Admiral Francis Holburne
1704 - 1771
According to R S Cobbett (Memorials of Twickenham, 1872), Admiral Holburne spent time in the house later rebuilt as Laurel Lodge, on the north side of Heath Lane. Twickenham. He does not give dates nor does Holburne ever appear as a ratepayer so he might have made only a short visit as a sub-tenant of the owner or leaseholder. In fact, his adult life was spent in various places, in ships, Barbados, at Richmond, perhaps briefly at Cranford, Middlesex, Portsmouth and for his last months, Governor of Greenwich Hospital.
Francis Holborne was the second son of Sir James Holburne of Menstrie, created a baronet of Nova Scotia in 1706. He entered the navy in 1720, rising to the rank of Rear-Admiral prior to the start of the 7 years war in 1756. Before this he divided his time between naval service and running a Barbadan plantation. Here he married in 1749, a widow, Frances Lascelles, daughter of Guy Ball a Barbados planter of a family from Richmond, Surrey. Frances had married Edward Lascelles and there were six children. Of the three surviving, Edward (1739-1820) became the first Earl of Harewood.
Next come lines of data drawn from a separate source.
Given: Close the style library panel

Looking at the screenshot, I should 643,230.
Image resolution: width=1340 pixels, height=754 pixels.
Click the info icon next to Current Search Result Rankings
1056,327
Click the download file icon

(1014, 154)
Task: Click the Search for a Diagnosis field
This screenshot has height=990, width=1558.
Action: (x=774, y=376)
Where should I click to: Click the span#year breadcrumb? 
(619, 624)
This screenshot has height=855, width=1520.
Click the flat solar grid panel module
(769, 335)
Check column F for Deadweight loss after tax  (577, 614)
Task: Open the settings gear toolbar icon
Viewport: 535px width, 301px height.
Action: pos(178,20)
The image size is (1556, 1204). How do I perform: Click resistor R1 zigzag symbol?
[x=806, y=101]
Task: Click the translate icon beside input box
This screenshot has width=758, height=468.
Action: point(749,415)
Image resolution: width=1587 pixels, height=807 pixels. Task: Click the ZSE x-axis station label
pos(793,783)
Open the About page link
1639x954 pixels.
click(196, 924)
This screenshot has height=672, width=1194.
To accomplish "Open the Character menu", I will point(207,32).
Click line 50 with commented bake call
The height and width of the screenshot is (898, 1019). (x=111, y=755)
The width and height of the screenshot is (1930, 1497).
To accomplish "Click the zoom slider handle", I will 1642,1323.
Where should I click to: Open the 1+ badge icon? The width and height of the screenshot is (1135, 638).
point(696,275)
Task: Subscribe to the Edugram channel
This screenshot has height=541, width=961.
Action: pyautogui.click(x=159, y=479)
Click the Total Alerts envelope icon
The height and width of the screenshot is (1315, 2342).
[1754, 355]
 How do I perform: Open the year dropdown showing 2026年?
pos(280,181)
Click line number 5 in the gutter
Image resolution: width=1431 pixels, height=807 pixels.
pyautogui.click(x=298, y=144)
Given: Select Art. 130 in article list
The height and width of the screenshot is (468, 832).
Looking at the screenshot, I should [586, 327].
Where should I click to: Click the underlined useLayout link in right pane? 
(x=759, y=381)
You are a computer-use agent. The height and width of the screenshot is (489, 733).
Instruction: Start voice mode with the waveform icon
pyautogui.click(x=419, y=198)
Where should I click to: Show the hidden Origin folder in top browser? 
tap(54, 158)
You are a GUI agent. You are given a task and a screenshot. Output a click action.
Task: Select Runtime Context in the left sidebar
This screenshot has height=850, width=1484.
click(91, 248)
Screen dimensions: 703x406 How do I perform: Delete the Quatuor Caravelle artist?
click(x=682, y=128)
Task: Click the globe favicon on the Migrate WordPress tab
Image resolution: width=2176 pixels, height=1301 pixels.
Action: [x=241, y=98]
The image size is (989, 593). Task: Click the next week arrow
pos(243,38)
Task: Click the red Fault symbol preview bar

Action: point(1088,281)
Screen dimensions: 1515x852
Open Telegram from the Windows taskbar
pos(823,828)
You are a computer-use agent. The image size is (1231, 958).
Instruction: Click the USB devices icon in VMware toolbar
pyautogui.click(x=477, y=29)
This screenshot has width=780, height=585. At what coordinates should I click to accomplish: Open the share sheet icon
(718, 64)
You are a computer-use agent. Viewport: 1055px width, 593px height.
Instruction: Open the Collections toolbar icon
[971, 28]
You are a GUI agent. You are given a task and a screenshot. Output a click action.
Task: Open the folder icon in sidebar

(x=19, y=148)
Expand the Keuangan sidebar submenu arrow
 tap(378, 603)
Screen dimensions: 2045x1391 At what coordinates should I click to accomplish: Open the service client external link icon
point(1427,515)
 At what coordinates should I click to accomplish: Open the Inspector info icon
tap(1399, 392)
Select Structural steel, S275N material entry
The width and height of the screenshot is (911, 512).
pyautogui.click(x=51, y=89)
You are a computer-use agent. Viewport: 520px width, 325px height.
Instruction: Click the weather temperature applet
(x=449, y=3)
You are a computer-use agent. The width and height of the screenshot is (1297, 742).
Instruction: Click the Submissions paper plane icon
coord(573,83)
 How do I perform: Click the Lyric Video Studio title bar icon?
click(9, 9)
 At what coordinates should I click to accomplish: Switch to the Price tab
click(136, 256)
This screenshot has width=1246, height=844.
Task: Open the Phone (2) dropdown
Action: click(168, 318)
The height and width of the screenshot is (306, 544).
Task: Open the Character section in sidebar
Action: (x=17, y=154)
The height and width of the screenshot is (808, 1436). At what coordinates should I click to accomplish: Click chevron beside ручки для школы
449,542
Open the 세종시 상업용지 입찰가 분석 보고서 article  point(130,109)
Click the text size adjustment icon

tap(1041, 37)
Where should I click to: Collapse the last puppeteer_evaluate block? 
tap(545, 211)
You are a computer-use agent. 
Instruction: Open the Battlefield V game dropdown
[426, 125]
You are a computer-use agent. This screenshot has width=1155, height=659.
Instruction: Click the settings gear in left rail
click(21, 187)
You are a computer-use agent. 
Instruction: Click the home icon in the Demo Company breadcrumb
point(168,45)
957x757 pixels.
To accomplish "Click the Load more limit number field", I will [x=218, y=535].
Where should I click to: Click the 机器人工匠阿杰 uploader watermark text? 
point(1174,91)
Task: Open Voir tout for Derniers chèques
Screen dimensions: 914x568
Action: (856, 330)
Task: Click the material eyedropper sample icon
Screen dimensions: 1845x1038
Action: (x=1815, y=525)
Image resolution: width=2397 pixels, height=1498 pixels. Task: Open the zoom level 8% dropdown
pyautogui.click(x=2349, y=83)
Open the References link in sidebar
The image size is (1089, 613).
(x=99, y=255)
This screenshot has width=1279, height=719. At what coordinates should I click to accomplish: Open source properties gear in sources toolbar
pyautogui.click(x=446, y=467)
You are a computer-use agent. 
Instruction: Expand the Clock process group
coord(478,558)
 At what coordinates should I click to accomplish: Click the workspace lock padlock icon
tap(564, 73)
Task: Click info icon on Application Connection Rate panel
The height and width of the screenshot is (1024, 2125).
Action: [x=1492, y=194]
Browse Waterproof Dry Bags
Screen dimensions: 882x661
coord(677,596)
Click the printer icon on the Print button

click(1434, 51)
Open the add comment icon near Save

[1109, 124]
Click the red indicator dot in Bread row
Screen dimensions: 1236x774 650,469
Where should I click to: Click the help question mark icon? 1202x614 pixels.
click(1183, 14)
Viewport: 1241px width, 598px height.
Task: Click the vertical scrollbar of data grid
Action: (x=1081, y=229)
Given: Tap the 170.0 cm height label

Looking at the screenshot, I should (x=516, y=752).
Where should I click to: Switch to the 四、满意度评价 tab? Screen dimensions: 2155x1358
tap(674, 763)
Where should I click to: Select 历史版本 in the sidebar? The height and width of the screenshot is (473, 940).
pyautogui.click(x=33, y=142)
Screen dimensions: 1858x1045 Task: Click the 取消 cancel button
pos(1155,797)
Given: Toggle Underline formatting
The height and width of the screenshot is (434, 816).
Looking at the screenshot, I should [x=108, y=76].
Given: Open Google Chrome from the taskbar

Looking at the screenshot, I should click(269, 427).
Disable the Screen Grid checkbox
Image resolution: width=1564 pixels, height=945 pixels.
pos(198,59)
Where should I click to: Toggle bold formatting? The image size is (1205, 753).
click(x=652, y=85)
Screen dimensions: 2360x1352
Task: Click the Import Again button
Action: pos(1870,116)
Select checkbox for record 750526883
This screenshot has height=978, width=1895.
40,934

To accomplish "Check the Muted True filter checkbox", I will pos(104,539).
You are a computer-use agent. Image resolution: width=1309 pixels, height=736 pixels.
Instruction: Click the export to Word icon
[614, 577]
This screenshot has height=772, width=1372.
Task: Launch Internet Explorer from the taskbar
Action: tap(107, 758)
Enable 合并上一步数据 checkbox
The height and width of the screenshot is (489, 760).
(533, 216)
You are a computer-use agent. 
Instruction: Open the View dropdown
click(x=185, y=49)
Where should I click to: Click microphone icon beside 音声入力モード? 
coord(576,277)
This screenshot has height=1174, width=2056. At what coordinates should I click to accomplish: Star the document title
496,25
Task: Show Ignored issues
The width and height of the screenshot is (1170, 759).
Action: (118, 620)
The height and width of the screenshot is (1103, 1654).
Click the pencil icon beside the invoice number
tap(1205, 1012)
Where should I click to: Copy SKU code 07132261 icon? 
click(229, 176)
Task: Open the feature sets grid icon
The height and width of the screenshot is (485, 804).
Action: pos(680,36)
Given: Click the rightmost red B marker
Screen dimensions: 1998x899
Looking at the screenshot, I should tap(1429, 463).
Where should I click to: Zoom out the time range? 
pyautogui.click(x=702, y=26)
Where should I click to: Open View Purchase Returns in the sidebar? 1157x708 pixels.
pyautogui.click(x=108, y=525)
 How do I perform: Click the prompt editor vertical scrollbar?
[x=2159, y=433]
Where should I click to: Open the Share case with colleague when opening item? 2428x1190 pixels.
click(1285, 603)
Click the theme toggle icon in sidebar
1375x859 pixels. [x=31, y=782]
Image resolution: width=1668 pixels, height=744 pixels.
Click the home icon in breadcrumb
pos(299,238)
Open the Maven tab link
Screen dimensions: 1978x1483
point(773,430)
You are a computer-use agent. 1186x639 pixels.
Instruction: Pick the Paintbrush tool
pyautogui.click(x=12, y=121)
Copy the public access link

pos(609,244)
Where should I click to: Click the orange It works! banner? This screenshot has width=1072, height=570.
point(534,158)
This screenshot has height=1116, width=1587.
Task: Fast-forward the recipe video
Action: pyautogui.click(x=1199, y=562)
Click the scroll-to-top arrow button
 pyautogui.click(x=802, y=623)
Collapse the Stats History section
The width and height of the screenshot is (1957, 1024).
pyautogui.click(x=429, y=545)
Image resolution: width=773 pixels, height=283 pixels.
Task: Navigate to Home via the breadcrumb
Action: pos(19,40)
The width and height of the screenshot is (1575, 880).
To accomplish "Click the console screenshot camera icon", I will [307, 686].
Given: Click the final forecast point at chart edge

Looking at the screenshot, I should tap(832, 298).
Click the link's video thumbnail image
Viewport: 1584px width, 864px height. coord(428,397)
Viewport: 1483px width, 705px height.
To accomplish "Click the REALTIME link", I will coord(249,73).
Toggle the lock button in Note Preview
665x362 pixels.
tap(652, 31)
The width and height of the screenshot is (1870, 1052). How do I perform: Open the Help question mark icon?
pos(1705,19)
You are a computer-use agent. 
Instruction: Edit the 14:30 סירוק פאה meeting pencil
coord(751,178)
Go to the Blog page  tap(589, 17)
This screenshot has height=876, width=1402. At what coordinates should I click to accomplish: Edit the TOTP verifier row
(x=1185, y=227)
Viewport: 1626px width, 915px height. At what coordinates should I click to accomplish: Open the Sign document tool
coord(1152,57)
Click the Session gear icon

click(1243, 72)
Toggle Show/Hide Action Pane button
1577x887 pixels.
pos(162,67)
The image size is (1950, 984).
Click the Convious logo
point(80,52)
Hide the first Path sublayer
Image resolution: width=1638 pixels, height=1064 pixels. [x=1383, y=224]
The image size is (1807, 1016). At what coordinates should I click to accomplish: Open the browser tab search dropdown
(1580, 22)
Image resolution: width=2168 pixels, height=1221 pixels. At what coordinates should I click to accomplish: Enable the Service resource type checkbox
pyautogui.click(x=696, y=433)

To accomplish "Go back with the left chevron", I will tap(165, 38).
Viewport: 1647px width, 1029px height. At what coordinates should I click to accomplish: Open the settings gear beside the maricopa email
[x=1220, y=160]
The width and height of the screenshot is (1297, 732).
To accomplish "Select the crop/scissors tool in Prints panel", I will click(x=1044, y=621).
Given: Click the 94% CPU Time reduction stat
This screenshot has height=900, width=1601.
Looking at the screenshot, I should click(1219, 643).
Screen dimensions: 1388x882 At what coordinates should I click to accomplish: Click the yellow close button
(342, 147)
The Holburnes came back to England in 1752 to live in Richmond, then possibly moving over to Twickenham. They had three children, Francis, later the 4th baronet, Jean and Catherine. Frances died at Bristol in 1761 and was buried in the church of St Mary Magdalene in Richmond. She has a memorial on the west wall.
Holburne is recorded as a tenant of the Manor of Isleworth Syon, being in possession of a 1/2 acre piece of land and tenement at Heston, on Hounslow Heath, in 1774. He apparently had inherited this from his father, being admitted in 1766.
Following service in the Atlantic Holburne, now a Vice-Admiral, was appointed Commander-in-Chief at Portsmouth at the end of 1757, holding this post for eight years. In January 1771, he accepted the post of governor of Greenwich Hospital. He died at the hospital on 15 July that year and was brought back to Richmond for burial beside his wife.
Francis's grandson, Sir Thomas William Holburne of Menstrie (1793-1884) 5th Baronet has lent his name to the museum in Bath which contains his art collection.
Other Naval Officers at Twickenham
Twickenham might have acted as a magnet for naval officers: the place accommodated a series of retired admirals who must have known each other, during the century. The first to come, was Sir Chaloner Ogle in 1747, then, in 1748, Admiral Thomas Fox who was closely followed by Admiral Martin in 1749. Admiral Sir George Pocock took Orleans House in 1764 and then, in 1786, Admiral John (“foul-weather Jack") Byron was buried in the Berkeley vault in St Mary's Church. Lower down the scale Captain John Gray, took time out as a property developer between the Treaty of Utrecht in 1713 and the resumption of hostilities with Spain in 1726. Montpelier and Sion Rows are his memorials in Twickenham.
Commodore Digby Dent made a short visit in 1749/51 marrying at St Mary's Church.